■ Your assignment ■
Wherever a picture appears, leave it out, and transcribe the rest of the records exactly.

■ Source data ■
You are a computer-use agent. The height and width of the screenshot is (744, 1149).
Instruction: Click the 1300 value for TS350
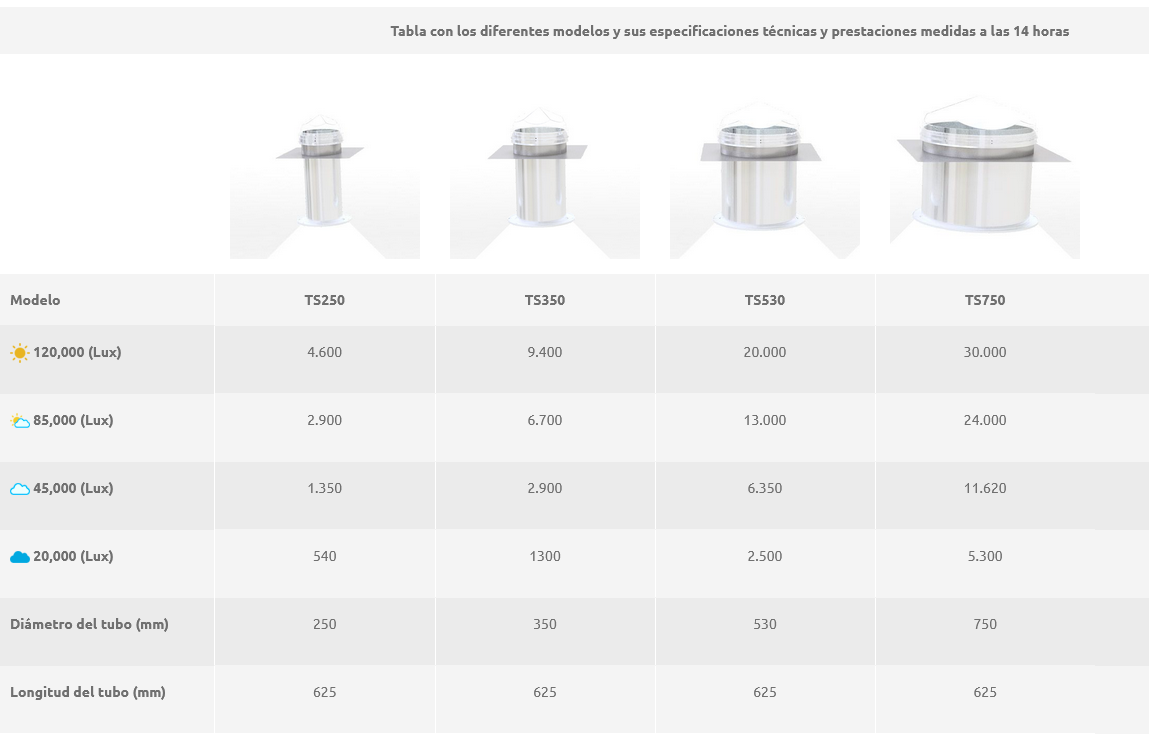(545, 556)
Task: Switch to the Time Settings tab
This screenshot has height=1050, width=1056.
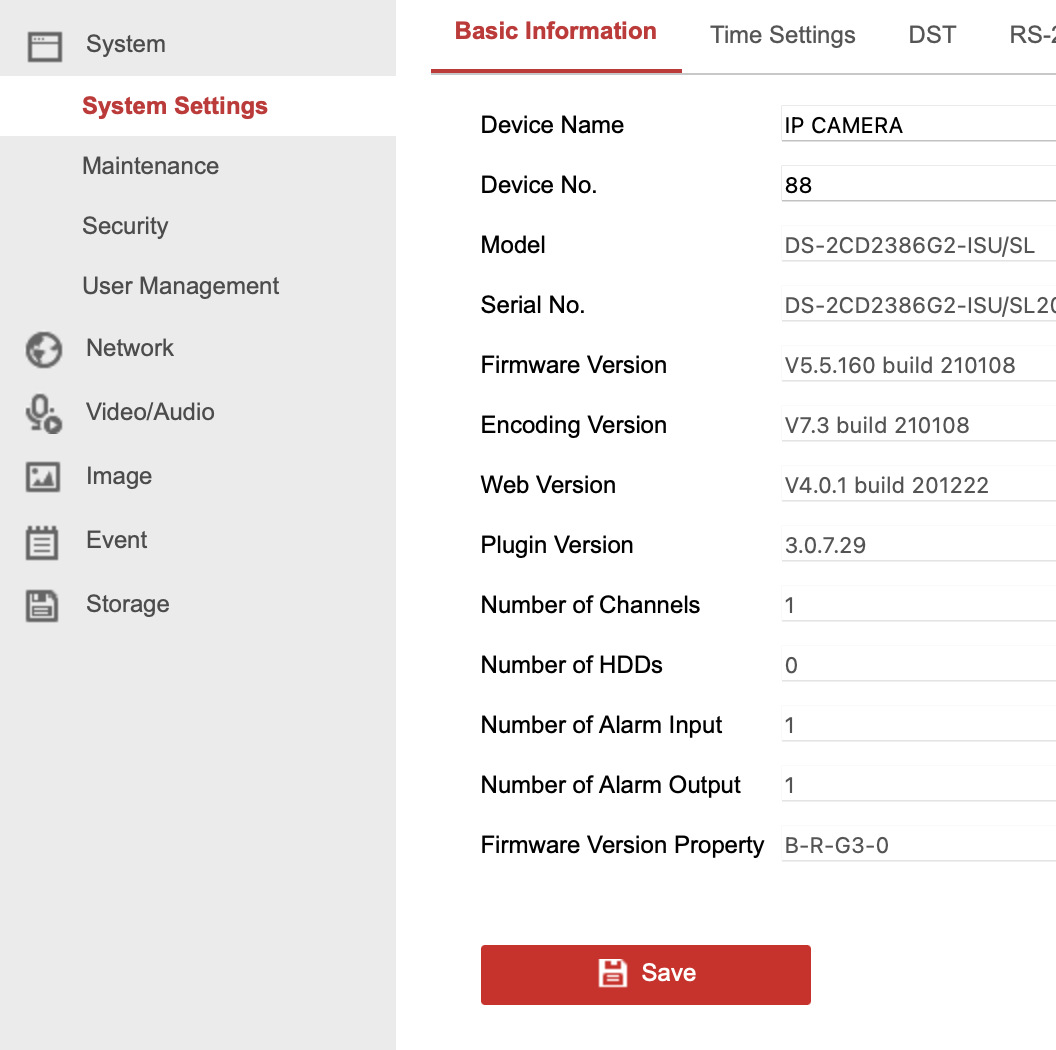Action: pyautogui.click(x=782, y=35)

■ Answer to this problem ■
You are a computer-use agent. The height and width of the screenshot is (744, 1149).
Instruction: Click the 1300 value for TS350
(545, 556)
Task: Switch to the Time Settings tab
This screenshot has height=1050, width=1056.
Action: pyautogui.click(x=782, y=35)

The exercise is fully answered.